On March 23, Arizona Governor Doug Ducey sent a letter to Seema Verma, Administrator of the Centers for Medicare and Medicaid Services, informing her the state was opting out of Medicare regulations that require Certified Registered Nurse Anesthetists to be supervised by a physician. This is aimed at expanding the scope of the health care workforce during the COVID-19 public health emergency.
The following day, the governor issued an executive order to that effect, causing Arizona to join 17 other states that allow CRNAs to practice independently. This was made possible by a 2001 Bush Administration rule that made the supervision requirement optional, deferring to the judgment of the states and their state licensing boards.
As the governor of a state, Ducey exercised his best judgment, based upon the knowledge available to him as well as the specific needs and characteristics of his particular state, to determine the risks and benefits of the action. And yet health care practitioners lack the same ability, based upon their knowledge and their patients’ circumstances, to use their best judgment when treating pain.
The 2016 guidelines for the treatment of acute and chronic pain issued by the Centers for Disease Control and Prevention, like Medicare’s CRNA regulation, were always meant to be optional. In fact, in its opening section, the guidelines state:
Clinical decision making should be based on a relationship between the clinician and patient, and an understanding of the patient’s clinical situation, functioning, and life context. The recommendations in the guideline are voluntary, rather than prescriptive standards. They are based on emerging evidence, including observational studies or randomized clinical trials with notable limitations. Clinicians should consider the circumstances and unique needs of each patient when providing care (emphasis added).
That didn’t stop governors and state legislatures from enacting strict restrictions on opioid prescribing by health care practitioners. The majority of states have statutory limits on the dosage and quantity of opioids a provider can prescribe to a patient in pain. Some states direct or authorize state entities to set these limits instead of spelling them out in the law.
These constraints were enacted despite major criticism from medical professionals and the American Medical Association that the CDC guidelines lack a strong basis in the evidence.

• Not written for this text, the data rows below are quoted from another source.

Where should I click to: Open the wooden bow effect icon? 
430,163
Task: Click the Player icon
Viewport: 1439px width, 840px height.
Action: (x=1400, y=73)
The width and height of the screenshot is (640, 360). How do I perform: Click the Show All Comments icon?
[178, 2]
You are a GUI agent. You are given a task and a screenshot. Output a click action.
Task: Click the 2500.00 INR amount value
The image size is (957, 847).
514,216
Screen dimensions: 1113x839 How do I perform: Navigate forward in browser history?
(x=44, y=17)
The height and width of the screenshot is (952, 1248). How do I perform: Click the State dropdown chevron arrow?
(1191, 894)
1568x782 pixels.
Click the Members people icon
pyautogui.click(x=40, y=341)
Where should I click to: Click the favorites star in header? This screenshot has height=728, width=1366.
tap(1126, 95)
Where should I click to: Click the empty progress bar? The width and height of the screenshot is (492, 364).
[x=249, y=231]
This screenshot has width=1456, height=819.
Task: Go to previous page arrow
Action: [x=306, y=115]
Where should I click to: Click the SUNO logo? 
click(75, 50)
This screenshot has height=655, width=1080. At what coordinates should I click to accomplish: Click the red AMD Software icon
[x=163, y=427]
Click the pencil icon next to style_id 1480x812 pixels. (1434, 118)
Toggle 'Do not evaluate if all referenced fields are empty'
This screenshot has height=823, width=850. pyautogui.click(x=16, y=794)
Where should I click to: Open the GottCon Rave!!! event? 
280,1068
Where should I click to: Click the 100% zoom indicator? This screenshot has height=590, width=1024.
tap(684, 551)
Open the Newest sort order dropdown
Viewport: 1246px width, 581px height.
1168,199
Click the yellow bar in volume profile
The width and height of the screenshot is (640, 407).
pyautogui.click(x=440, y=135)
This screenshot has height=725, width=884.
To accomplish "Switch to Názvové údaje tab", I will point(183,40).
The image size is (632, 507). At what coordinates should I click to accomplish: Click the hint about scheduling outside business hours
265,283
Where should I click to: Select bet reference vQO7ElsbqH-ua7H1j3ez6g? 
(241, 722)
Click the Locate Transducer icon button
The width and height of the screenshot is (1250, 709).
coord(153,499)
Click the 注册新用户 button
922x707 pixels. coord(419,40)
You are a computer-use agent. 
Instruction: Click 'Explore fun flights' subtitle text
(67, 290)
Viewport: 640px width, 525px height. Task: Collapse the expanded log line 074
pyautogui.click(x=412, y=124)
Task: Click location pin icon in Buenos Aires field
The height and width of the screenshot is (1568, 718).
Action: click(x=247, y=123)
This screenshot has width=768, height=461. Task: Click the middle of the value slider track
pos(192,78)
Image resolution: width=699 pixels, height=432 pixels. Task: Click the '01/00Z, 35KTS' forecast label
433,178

In late 2018, then-Commissioner Scott Gottlieb of the Food and Drug Administration announced plans to consult the National Academy of Science, Engineering and Medicine to develop evidence-based guidelines for the treatment of pain. In April 2019, the CDC issued a clarification of the 2016 guidelines, claiming these guidelines were misinterpreted and misapplied, and two of the guidelines’ authors wrote in the New England Journal of Medicine:
We need better evidence in order to evaluate the benefits and harms of clinical decisions regarding opioid prescribing, including when and how to reduce high-dose opioids in patients receiving them long term. The CDC developed the guideline on the basis of the best available evidence, with input from a multidisciplinary group that included experts in pain management as well as representatives of patients and the public. In situations for which the evidence is limited, it is particularly important not to extend implementation beyond the guideline’s statements and intent. And yet in some cases, the guideline has been misimplemented in this way.
In May 2019, the Department of Health and Human Services released a report from its Pain Management Best Practices Inter-Agency Task Force. The report stated in its Executive Summary:
The Task Force recognizes the utility of the 2016 Guideline for Prescribing Opioids for Chronic Pain released by the CDC and its contribution to mitigating unnecessary opioid exposure and the adverse outcomes associated with opioids. It also recognizes unintended consequences that have resulted following the release of the guidelines in 2016, which are due in part to misapplication or misinterpretation of the guideline, including forced tapers and patient abandonment.
Among its conclusions:
An emphasis on an individualized, patient-centered approach for diagnosis and treatment of pain is essential to establishing a therapeutic alliance between patient and clinician… The choice of medication should be based on the pain diagnosis, the mechanisms of pain, and related co-morbidities following a thorough history, physical exam, other relevant diagnostic procedures and a risk-benefit assessment that demonstrates that the benefits of a medication outweigh the risks (emphasis in the original).
Nevertheless, state-based restrictions remain in place, straitjacketing health care practitioners who want to relieve their patients’ pain.
The COVID-19 pandemic provides many lessons for policymakers. Many lessons reveal how complicated, inflexible, one-size-fits-all regulations stifle swift and effective responses to changing circumstances. As the federal government temporarily relaxes numerous regulations in response to the public health crisis, state and local policymakers are using their newfound freedom to make risk/benefit decisions that fit their specific needs.
Hopefully this experience will cause state leaders to free clinicians to exercise their best judgment in treating their patients in pain once again.